Stated task A
Repeat the rows word for word, starting with the line that contains "Uncheck the plugin-bundle-advanced.jar" and going on through the last row.

Excerpted text
============

Category Archives: SAT

Failed literal probing and UIP

SAT, , ,

I have just realised that CryptoMiniSat, having won a number of medals, does one of the most basic things, failed literal probing, all wrong. Let me tell you why it’s all wrong. In essence, failed literal probing is trivial. We enqueue a fact, such as a, and then propagate it. If this fails, i.e. if two opposing facts such as g and -g are derived, we know that a cannot be true, so we set -a. Easy. Or maybe not so easy.

The devil is in the details, so let’s see how we derived both g and -g from a. Let’s assume that we have the following set of binary clauses:
-a V b
-b V c
-b V d
-d V e
-d V f
-e V g
-f V -g

which, from the point of view of a is best described as the graph:

Propagating "a", deriving both "g" and "-g"

The problem is, that if we only derive -a from this graph, we end up with only that one literal set, because -a doesn’t propagate anything on the clauses. This is quite sad, because, in fact, we could derive something stronger. From the graph it is evident that setting d would have failed: the graph would simply have its upper part cut away completely, but the lower part, including the derivation of both g and -g would still stand:

Deriving both "g" and "-g" from "d"

What is special about node d? Well, it’s where the 1st UIP, the first unique implication point, lies. And it is quite simple to see that -d is in fact the strongest thing we can derive from this graph. It’s much stronger than simply -a, because setting -d propagates on the clauses, giving -b,-a, setting three variables instead of one, including -a. An interesting observation is the following: deriving -b is the 2nd UIP, and deriving -a is the last UIP. In other words, at least in this most simple case, 1st UIP is in fact the strongest, and 2nd, 3rd.. last UIP are less strong in strict order.

============

Supplied material
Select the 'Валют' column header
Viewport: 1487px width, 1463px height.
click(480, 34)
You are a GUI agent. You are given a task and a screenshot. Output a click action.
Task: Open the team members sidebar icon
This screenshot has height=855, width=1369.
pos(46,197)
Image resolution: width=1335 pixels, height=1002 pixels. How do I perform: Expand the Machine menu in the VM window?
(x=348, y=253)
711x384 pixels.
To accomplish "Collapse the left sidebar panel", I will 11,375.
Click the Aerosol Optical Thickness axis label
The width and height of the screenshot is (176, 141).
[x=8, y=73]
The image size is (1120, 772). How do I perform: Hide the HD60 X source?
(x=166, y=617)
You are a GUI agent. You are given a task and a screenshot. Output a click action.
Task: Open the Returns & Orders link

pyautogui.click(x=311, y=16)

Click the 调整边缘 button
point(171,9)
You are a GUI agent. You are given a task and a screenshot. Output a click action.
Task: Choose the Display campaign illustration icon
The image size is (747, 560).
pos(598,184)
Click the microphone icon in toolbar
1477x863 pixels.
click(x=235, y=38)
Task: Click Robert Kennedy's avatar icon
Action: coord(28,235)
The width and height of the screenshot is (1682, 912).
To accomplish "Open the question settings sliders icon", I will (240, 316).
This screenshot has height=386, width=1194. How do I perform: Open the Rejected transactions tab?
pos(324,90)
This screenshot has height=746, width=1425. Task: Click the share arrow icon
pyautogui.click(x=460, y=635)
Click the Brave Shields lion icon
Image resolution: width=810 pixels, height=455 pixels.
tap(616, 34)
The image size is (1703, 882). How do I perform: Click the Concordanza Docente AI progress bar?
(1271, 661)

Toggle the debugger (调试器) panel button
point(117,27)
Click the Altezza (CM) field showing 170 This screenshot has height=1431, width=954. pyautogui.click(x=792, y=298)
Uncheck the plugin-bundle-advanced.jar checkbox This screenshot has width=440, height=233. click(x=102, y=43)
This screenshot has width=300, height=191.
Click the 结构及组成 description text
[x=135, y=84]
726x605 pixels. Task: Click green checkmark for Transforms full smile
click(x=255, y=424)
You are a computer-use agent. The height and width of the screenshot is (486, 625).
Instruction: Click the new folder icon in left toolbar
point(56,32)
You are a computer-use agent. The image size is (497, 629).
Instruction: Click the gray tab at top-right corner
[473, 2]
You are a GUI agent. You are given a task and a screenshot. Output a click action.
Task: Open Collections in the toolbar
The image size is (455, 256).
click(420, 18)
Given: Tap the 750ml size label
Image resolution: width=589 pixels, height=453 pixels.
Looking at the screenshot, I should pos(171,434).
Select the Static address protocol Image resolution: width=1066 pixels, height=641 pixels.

============

Stated task B
In the post on failed literal probing, which node holds the 1st UIP?

Right answer A
Uncheck the plugin-bundle-advanced.jar checkbox This screenshot has width=440, height=233. click(x=102, y=43)
This screenshot has width=300, height=191.
Click the 结构及组成 description text
[x=135, y=84]
726x605 pixels. Task: Click green checkmark for Transforms full smile
click(x=255, y=424)
You are a computer-use agent. The height and width of the screenshot is (486, 625).
Instruction: Click the new folder icon in left toolbar
point(56,32)
You are a computer-use agent. The image size is (497, 629).
Instruction: Click the gray tab at top-right corner
[473, 2]
You are a GUI agent. You are given a task and a screenshot. Output a click action.
Task: Open Collections in the toolbar
The image size is (455, 256).
click(420, 18)
Given: Tap the 750ml size label
Image resolution: width=589 pixels, height=453 pixels.
Looking at the screenshot, I should pos(171,434).
Select the Static address protocol Image resolution: width=1066 pixels, height=641 pixels.

Right answer B
Node d.